Start Stored rows

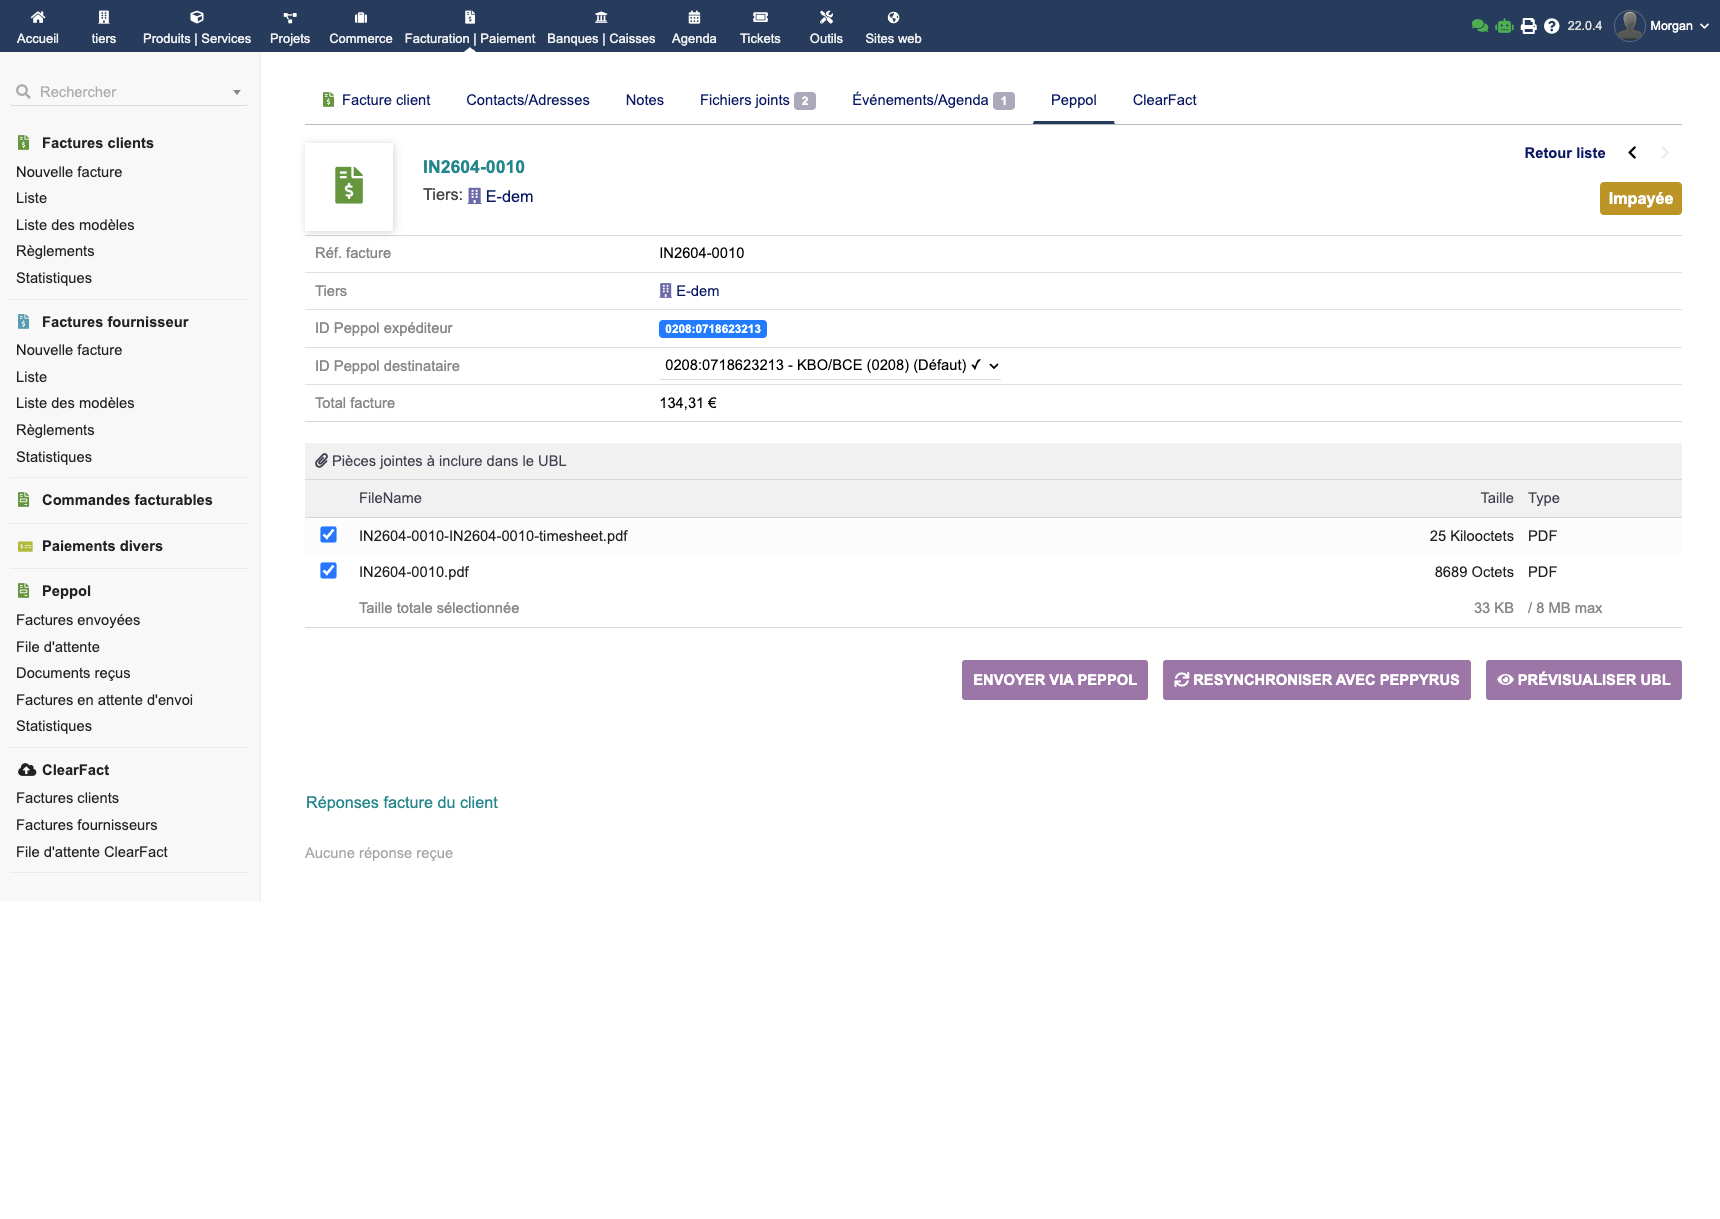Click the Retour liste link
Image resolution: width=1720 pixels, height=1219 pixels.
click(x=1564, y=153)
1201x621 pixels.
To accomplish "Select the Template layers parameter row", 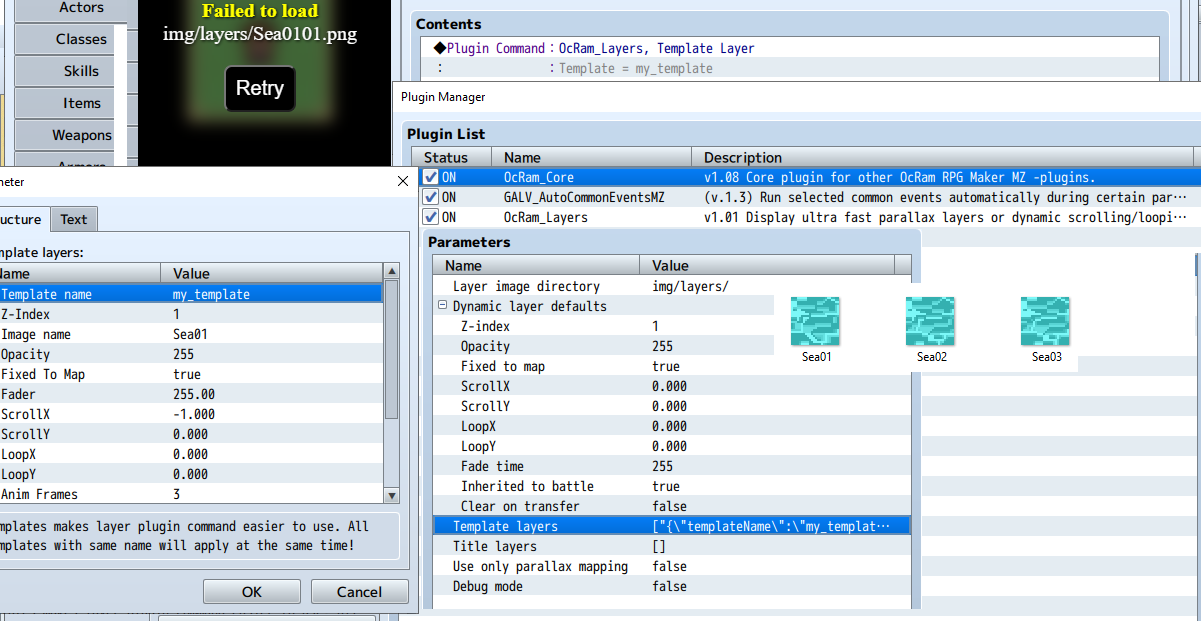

End Stored rows

**Task requirements**
Copy out every line of the records above word for word, omitting the pictures.

**Complete answer**
Click the Retour liste link
Image resolution: width=1720 pixels, height=1219 pixels.
click(x=1564, y=153)
1201x621 pixels.
To accomplish "Select the Template layers parameter row", 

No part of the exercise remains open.